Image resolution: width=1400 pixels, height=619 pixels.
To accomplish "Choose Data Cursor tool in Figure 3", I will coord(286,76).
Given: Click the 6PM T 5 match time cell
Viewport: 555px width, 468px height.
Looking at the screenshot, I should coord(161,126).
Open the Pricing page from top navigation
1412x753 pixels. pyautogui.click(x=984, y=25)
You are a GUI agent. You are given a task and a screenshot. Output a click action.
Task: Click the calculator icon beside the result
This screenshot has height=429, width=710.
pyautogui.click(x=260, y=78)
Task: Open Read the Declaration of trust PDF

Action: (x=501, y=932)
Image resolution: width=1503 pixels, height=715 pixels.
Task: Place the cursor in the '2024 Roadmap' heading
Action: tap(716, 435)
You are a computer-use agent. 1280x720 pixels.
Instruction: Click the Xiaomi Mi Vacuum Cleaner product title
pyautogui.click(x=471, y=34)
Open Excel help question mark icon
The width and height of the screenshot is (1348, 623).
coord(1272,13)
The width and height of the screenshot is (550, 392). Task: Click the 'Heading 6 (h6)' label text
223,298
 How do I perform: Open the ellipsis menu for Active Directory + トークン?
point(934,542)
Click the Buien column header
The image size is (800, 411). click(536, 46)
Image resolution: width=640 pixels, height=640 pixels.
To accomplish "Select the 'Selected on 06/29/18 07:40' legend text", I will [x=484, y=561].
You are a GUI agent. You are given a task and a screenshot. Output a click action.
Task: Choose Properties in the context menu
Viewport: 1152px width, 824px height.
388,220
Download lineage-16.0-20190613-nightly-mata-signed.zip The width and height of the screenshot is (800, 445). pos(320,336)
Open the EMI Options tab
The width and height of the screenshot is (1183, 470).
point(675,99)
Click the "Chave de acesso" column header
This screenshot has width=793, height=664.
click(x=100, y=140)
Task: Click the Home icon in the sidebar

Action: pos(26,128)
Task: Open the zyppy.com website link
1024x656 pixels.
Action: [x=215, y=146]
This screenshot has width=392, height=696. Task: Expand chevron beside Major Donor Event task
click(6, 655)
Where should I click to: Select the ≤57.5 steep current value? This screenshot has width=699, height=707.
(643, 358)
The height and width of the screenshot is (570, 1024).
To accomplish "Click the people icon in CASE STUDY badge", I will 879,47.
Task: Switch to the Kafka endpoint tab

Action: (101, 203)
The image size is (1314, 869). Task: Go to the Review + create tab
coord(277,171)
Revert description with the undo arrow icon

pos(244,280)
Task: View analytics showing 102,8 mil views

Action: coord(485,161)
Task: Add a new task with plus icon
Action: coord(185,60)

○ ○ ○ ○ ○ ○ ○

STATED GOAL: Could you rescale the records starting with the line that contains "The height and" and going on through the line that contains "pos(244,280)"? Write out every one of those lines again, requests included, with each click coordinate in the answers multiplied by 1.15 and rounded to a whole number, halves rounding up.

REPLY:
The height and width of the screenshot is (570, 1024).
To accomplish "Click the people icon in CASE STUDY badge", I will 1011,54.
Task: Switch to the Kafka endpoint tab

Action: (116, 233)
The image size is (1314, 869). Task: Go to the Review + create tab
coord(319,197)
Revert description with the undo arrow icon

pos(281,322)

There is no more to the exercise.